*Exercise*
Your copy should hold only the lines from the one holding "You are a computer-use agent. Viewport: 436px" through the last line of the records below, both included, each exact and with no pictures.

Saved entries
==================================================

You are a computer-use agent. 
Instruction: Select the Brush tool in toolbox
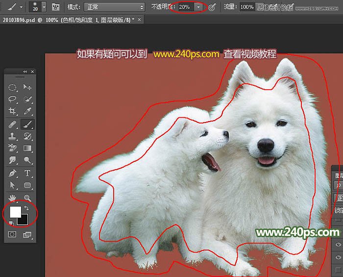[x=28, y=124]
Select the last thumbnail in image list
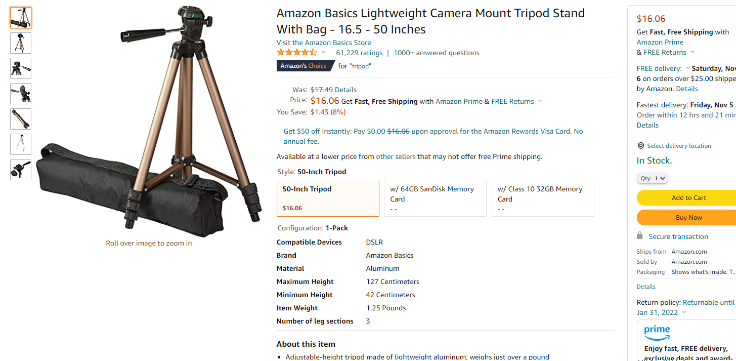The image size is (736, 361). tap(21, 170)
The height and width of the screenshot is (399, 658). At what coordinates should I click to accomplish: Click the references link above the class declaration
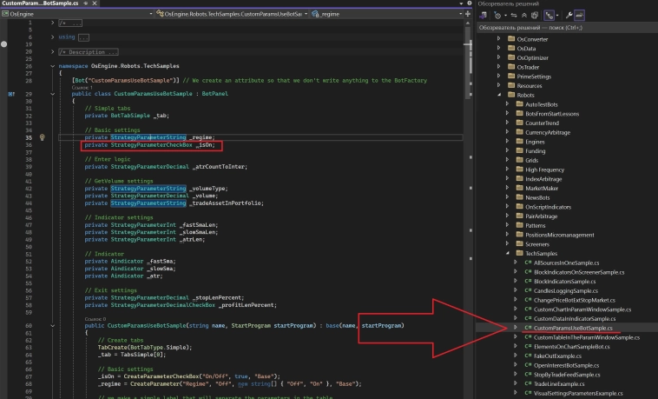[x=82, y=87]
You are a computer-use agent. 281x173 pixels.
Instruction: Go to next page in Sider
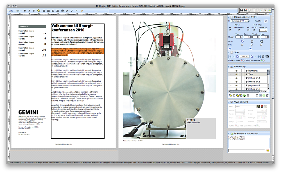[x=255, y=56]
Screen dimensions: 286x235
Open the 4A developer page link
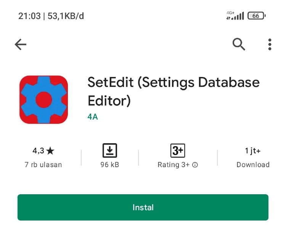pos(93,117)
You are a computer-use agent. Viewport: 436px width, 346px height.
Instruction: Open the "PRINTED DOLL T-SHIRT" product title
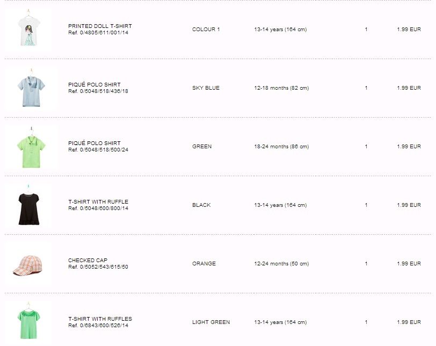pyautogui.click(x=100, y=26)
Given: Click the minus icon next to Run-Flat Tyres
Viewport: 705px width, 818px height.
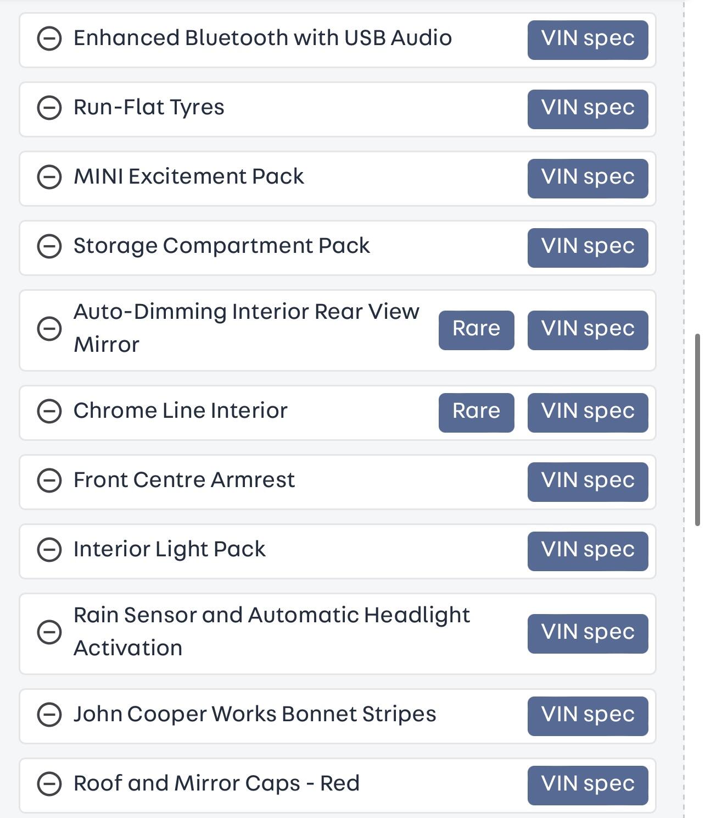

==================================================

*Solution for this task*
You are a computer-use agent. Viewport: 436px width, 346px height.
Instruction: Open the "PRINTED DOLL T-SHIRT" product title
pyautogui.click(x=100, y=26)
Given: Click the minus icon next to Run-Flat Tyres
Viewport: 705px width, 818px height.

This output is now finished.